A Conversation With CMIA Students

Tuesday afternoon Nov 1st
I had a lovely conversation with the SS2 students (the equivalent of high school seniors.)  They had been studying literature and I asked what were their favorite novels and writers.  Hands down it was the novel “The Purple Hibiscus” by Ngozi Adiche and the drama “Blinkards” by Kobina Sekyi. Unfortunately, I didn’t know either one. I asked if they had ever heard of the Nigerian writer Chimananda Adichie or her books “Something Around My Neck” or “Half of a Yellow Sun”.  They were unfamiliar with her or her works.  I told them about Chimenanda’s TED talk, “The Danger of a Single Story.”  They enjoyed hearing about her early writing as a child that reflected the English books she’d read and her breakthrough in discovering her voice in writing about her life in Nigeria.  I felt her experience made a favorable impression.  They then wanted my interpretation of Shakespeare’s Tempest and I had to claim ignorance as I am not familiar with that particular Shakespeare play.  That seemed to amaze them.  Here it was required literature in their class, and I was not familiar with it.
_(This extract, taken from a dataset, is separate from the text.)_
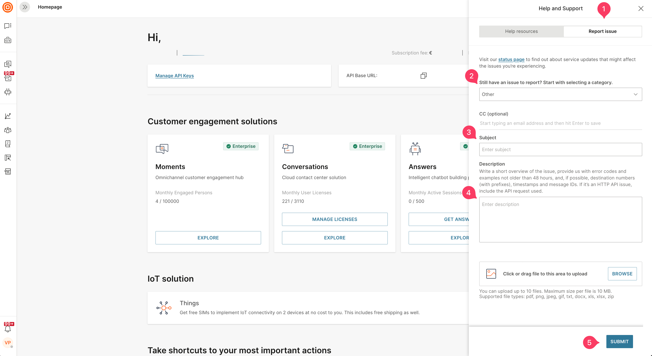Click the notifications bell icon

point(8,329)
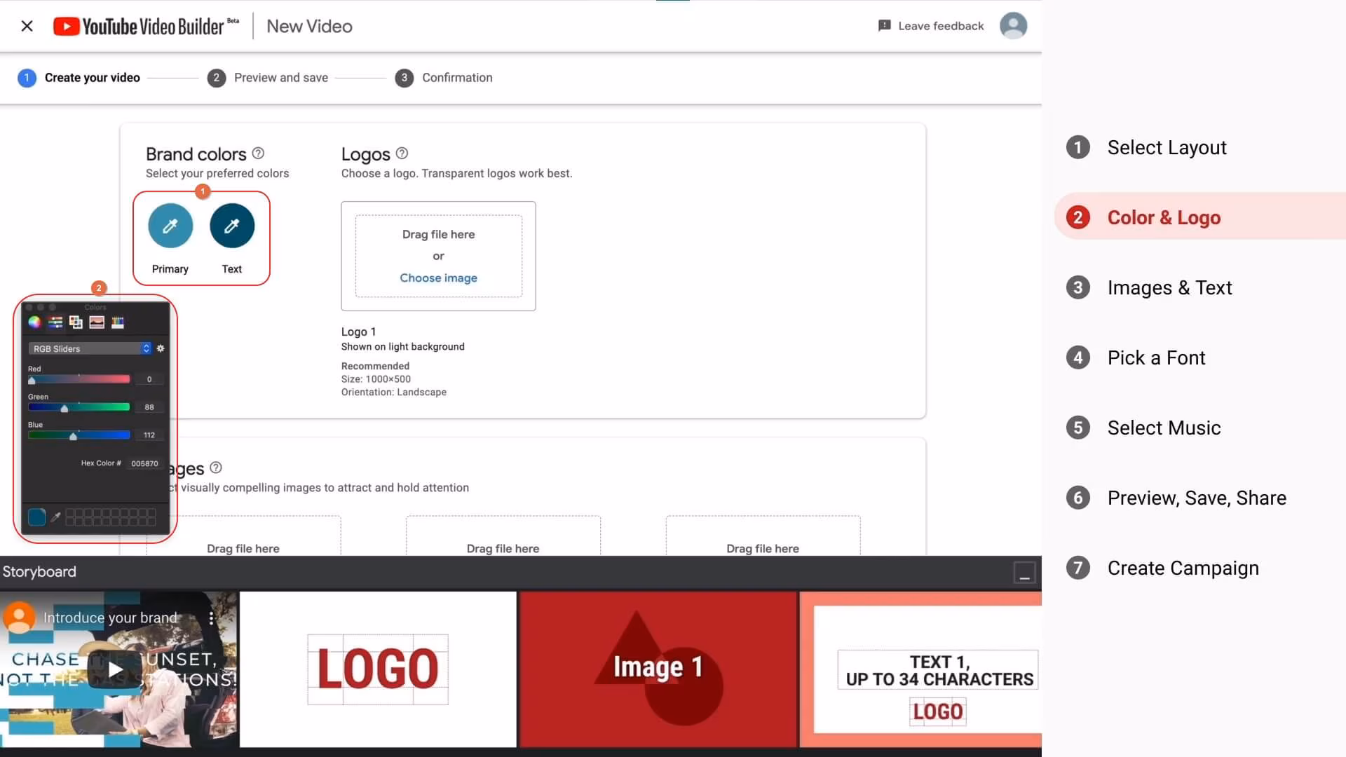Minimize the Storyboard panel
Screen dimensions: 1346x757
pos(1024,573)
I told them the truth that when I was their age, I preferred to be outside rather than reading indoors.  That took them by surprise!  The only one who smiled was somewhat of an outcast that then said quite deliberately, “My favorite thing to do is play ball outside.”

They wanted to know my favorite Nigerian food and I told them chicken and jolof rice.  They thought that was very fine!